#### Excerpted passage:
The question is: How can I solve multi-variables in an array by multi-equations? this program is just a testing trial for another program. I need to find out how to solve the array instead of just typing all variables.
Thank you very much!
1 Comment
Karan Gill
on 30 Aug 2017
Karan (Symbolic doc)
Answers (1)
Walter Roberson
on 30 Aug 2017
B=vpasolve([AAA]); is giving you the right answer. It is returning a struct with one field for every variable. If you need to extract individual variable, you can refer to them in the field, such as B.yy . If you need to subs() in all of the values into equations, you can subs() the structure, such as subs(eqns, B) which will be equivalent
fn = fieldnames(B);
vals = struct2cell(B);
temp = [fn(:).'; vals(:).'];
subs(eqns, temp{:})
that is, it would be equivalent to
subs(eqns, 'xx', B.xx, 'yy', B.yy, 'zz', B.zz)
5 Comments
shanghua chen
on 30 Aug 2017
Edited: Walter Roberson
on 30 Aug 2017
Walter Roberson
on 30 Aug 2017
syms xx yy zz
eqn1=xx+yy==6;
eqn2=xx/yy==4;
eqn3=zz+yy==3;
AAA=[eqn1 eqn2 eqn3];
B = vpasolve(AAA);
subs(AAA, B)
The above is all that is needed.
Sorry, my previous code involving fieldnames was not valid. I should have said that
subs(AAA, B)
is equivalent to
fn = fieldnames(B);
vals = struct2cell(B);
subs(AAA, fn, vals)

Data items

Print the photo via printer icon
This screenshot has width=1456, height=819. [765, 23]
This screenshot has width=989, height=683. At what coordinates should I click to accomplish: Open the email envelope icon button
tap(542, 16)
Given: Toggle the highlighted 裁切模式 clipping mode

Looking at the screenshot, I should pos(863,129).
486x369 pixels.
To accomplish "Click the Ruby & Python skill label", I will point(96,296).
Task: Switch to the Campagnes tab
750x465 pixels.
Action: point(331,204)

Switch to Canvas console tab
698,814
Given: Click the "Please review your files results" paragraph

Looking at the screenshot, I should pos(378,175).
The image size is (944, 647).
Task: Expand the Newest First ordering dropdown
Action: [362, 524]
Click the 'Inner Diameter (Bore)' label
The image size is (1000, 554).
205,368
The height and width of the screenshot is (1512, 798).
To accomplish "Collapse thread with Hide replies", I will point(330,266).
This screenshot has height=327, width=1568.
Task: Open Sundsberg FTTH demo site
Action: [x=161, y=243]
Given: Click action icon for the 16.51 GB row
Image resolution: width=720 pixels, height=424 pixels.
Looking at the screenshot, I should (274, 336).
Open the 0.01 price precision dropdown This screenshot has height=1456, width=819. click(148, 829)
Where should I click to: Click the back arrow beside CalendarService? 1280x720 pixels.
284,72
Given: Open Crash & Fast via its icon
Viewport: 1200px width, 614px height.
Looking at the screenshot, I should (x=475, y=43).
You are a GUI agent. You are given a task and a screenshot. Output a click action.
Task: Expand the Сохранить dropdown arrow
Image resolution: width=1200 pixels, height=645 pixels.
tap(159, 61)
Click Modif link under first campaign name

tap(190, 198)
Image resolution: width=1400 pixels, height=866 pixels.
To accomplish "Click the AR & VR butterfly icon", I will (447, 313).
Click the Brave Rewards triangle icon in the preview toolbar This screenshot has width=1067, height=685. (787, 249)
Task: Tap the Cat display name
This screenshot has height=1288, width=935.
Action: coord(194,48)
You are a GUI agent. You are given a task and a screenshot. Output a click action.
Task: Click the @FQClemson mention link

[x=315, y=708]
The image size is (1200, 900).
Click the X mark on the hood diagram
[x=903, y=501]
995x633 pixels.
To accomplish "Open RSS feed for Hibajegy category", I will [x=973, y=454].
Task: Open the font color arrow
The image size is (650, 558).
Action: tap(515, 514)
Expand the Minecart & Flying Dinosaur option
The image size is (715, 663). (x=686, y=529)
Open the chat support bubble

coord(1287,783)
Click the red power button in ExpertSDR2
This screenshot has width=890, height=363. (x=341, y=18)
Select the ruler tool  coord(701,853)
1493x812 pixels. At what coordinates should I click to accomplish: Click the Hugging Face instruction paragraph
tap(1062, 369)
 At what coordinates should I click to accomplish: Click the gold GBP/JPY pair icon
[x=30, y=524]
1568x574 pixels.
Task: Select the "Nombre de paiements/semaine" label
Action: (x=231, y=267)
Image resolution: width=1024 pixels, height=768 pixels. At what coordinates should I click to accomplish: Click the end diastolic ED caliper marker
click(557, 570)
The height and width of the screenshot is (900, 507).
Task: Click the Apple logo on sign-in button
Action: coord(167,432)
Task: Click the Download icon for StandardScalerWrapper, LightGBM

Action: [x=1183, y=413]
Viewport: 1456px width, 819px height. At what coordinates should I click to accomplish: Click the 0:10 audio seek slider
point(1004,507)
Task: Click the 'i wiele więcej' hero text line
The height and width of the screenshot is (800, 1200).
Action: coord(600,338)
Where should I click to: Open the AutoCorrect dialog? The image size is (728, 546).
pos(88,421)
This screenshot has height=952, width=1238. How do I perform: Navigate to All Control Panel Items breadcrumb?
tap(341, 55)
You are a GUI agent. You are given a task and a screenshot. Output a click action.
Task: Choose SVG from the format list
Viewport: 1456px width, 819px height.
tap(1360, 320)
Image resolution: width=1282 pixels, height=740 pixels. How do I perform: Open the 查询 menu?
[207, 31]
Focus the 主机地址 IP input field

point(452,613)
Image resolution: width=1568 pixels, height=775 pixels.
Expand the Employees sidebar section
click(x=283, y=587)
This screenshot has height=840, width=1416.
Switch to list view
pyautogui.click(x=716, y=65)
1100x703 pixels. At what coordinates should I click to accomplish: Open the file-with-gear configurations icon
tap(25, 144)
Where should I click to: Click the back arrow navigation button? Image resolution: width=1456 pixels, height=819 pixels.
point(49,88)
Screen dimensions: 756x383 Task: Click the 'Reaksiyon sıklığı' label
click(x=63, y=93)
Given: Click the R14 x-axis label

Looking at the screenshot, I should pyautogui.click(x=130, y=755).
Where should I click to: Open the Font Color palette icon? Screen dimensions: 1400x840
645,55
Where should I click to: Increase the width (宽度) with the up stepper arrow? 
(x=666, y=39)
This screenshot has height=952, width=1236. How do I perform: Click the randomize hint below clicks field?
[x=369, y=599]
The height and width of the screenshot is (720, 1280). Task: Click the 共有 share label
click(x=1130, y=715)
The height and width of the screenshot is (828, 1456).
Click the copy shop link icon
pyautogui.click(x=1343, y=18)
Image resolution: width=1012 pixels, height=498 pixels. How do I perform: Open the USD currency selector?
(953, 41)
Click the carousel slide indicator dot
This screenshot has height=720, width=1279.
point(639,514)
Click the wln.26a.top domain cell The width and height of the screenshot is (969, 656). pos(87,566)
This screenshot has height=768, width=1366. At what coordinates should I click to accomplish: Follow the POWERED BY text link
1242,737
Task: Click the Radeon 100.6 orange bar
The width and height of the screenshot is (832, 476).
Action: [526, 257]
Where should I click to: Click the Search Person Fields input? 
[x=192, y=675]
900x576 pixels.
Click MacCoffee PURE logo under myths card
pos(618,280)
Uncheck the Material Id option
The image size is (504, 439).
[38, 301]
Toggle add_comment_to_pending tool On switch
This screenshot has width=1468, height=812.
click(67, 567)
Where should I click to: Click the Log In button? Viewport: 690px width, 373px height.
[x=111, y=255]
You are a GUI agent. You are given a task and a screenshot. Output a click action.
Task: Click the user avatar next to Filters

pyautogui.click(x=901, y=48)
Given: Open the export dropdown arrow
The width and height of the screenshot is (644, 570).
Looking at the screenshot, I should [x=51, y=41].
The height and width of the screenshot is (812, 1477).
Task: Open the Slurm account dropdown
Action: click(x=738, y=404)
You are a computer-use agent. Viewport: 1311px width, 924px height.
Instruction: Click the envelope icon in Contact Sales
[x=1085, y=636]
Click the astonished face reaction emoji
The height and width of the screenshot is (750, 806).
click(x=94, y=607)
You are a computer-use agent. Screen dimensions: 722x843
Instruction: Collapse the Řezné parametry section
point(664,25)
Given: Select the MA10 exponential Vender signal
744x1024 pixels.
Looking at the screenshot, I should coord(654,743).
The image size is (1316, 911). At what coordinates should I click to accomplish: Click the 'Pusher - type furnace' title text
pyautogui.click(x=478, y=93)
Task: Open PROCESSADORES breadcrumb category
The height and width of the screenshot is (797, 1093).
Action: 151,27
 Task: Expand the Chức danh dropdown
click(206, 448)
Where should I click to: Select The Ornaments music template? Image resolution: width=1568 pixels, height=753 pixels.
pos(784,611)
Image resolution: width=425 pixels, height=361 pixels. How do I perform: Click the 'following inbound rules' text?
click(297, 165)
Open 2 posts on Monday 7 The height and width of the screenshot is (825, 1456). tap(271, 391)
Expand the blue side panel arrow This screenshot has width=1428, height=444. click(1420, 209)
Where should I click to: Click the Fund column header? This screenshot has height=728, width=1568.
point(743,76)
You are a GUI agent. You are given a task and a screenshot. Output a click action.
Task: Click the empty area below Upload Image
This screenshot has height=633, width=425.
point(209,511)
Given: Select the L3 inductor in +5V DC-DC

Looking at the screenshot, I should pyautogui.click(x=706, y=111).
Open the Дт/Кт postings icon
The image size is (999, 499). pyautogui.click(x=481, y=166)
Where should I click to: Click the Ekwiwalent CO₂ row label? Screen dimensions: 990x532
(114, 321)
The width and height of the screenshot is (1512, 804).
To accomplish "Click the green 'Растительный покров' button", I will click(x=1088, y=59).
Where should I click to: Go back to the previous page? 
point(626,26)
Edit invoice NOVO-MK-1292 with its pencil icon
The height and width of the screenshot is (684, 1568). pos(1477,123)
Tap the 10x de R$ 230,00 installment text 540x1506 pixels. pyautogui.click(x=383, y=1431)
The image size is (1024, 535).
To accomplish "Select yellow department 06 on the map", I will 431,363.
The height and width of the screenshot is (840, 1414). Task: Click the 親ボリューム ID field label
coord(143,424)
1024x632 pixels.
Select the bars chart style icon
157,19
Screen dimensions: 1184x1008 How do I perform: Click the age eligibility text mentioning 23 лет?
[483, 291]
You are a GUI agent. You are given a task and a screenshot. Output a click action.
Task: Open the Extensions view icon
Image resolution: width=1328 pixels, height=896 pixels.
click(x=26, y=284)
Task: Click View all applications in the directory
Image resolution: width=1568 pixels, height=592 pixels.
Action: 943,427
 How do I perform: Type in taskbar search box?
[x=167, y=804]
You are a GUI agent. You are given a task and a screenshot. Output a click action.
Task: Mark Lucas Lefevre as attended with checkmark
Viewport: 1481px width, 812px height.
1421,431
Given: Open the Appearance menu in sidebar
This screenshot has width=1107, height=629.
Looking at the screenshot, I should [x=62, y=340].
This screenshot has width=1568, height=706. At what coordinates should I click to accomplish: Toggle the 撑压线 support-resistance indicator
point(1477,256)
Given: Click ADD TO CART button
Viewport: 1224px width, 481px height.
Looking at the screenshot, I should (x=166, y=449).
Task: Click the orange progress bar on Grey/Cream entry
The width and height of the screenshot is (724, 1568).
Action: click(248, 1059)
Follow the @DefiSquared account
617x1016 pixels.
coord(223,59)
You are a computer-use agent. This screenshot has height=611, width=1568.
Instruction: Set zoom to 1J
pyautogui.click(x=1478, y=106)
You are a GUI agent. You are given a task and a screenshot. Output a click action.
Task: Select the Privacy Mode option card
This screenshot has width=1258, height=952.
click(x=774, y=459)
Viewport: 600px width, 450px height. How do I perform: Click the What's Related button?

#### The problem:
Please list each equation defined in the forum thread's code block that begins "syms xx yy zz", along with the name it is assigned to.

#### Written response:
eqn1: xx+yy==6
eqn2: xx/yy==4
eqn3: zz+yy==3